Por: Ángela Ávalos 26 octubre, 2015

La verdad, nadie se quejó del servicio de transporte en ambulancia desde la casa hasta el hospital, sobre todo cuando se trata de viajar cientos de kilómetros para recibir una terapia.

En donde sí abundan las quejas es en la falta de una mayor coordinación para que no pase lo que, con cierta frecuencia, le sucede Yelly Sequeira Fonseca.

Esta paciente del Hospital México viaja desde Buenos Aires de Pocosol, en la zona norte, para recibir radioterapia. Son cientos de kilómetros de distancia, lo cual explica que la ambulancia que envía la Caja tenga que pasar por ella a las 2 a. m. todos los días.

El 22 de octubre, en tres horas, llegó una veintena de ambulancias con pacientes que tenían cita en el Hospital México. | ADRIÁN SOTO
El 22 de octubre, en tres horas, llegó una veintena de ambulancias con pacientes que tenían cita en el Hospital México. | ADRIÁN SOTO

El 22 de octubre viajó junto a otra paciente que iba a otra cita. Aunque Yelly terminó el tratamiento temprano, tuvo que esperar hasta las 11 a. m. a que su compañera de viaje fuera vista para salir juntas hacia la casa.

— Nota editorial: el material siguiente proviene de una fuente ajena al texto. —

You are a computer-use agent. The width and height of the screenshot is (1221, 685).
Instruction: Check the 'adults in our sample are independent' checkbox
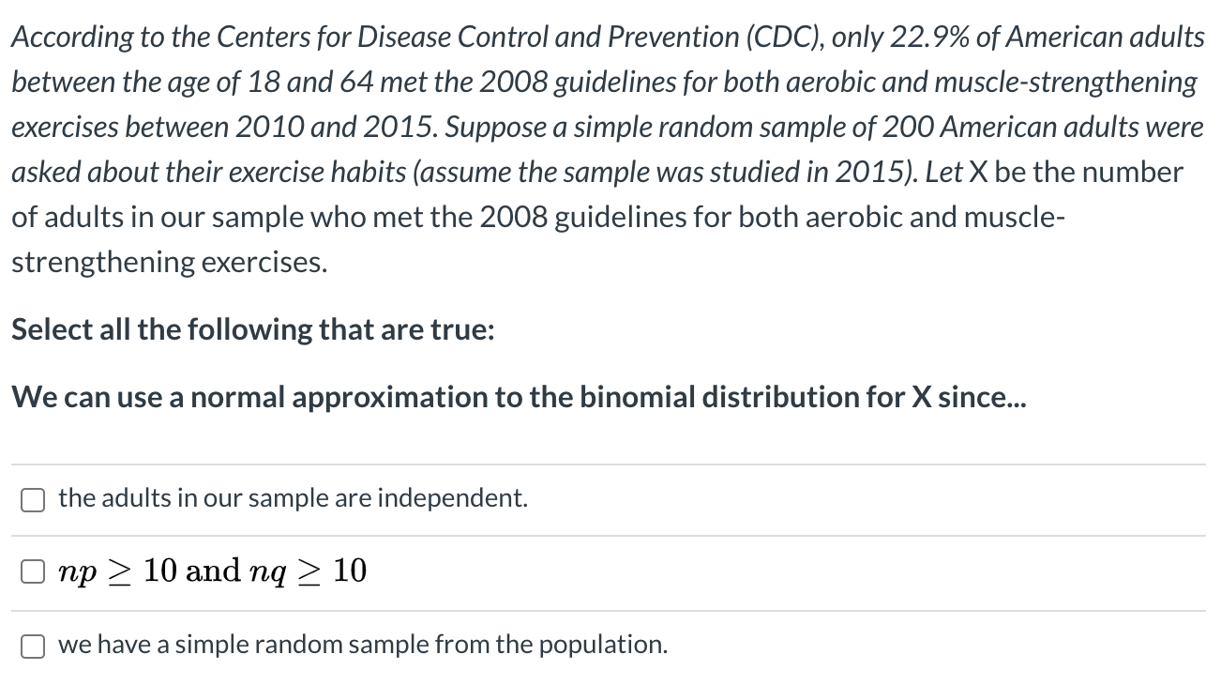tap(33, 500)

En otras ocasiones ha salido mucho después del mediodía. “¿Por qué no se coordina mejor?”, pregunta esta ama de casa, que depende del salario de un jornalero para traer una merienda que le permita aguantar la espera.

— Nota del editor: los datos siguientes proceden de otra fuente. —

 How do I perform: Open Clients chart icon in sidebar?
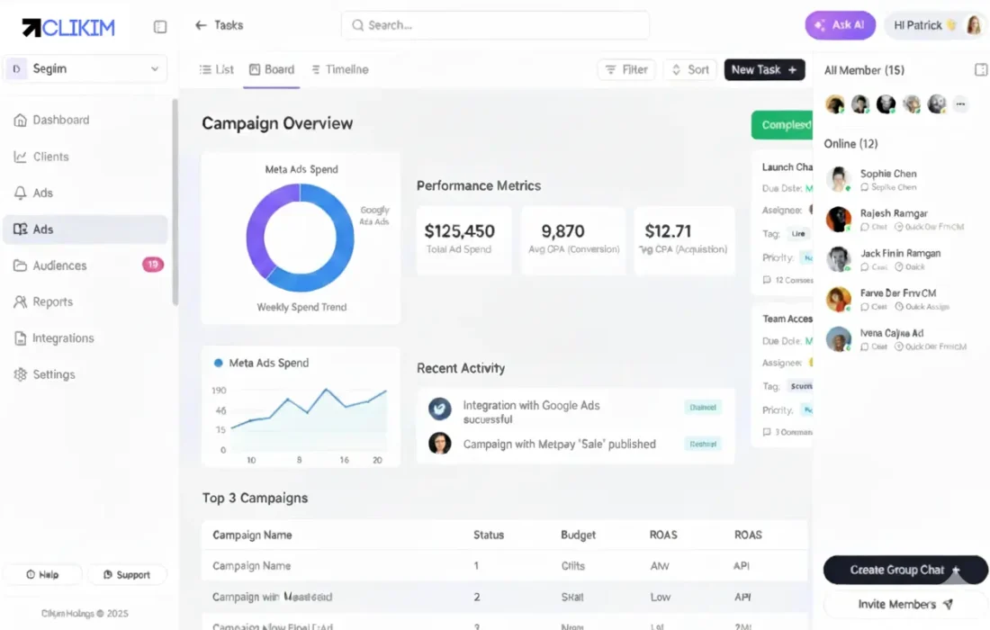20,157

Carlos Duarte es chofer de ambulancia y ese jueves trajo al México a tres pacientes, vecinos del cantón de Los Chiles, en Alajuela.

“Salimos a las 2 a. m. para estar aquí antes de las 7 a. m. Unos vienen a hemodiálisis, otros a radioterapia. Hay gente que termina antes que otra y debe esperar”, contó.

Cider Guido, chofer que viaja desde Cañas, en Guanacaste, cuenta que ha tenido que esperar hasta bien avanzada la tarde para que terminen de ser vistos todos los pacientes que trae. Él ha sido testigo de gente a la que los mismos conductores han tenido que regalar un “gallito” para que se sostenga durante la espera.

Jorge Solano viajó el jueves desde Tilarán, Guanacaste, con tres pacientes. Entre ellos, un señor de 75 años que lleva dos meses de viajar casi todos los días para recibir terapia contra el cáncer.

“Dos meses, todos los días, ida y vuelta y después de la quimio. Deberían acercar más estos servicios a esta gente o procurarles un albergue para que el trance no sea tan duro”, opinó Solano.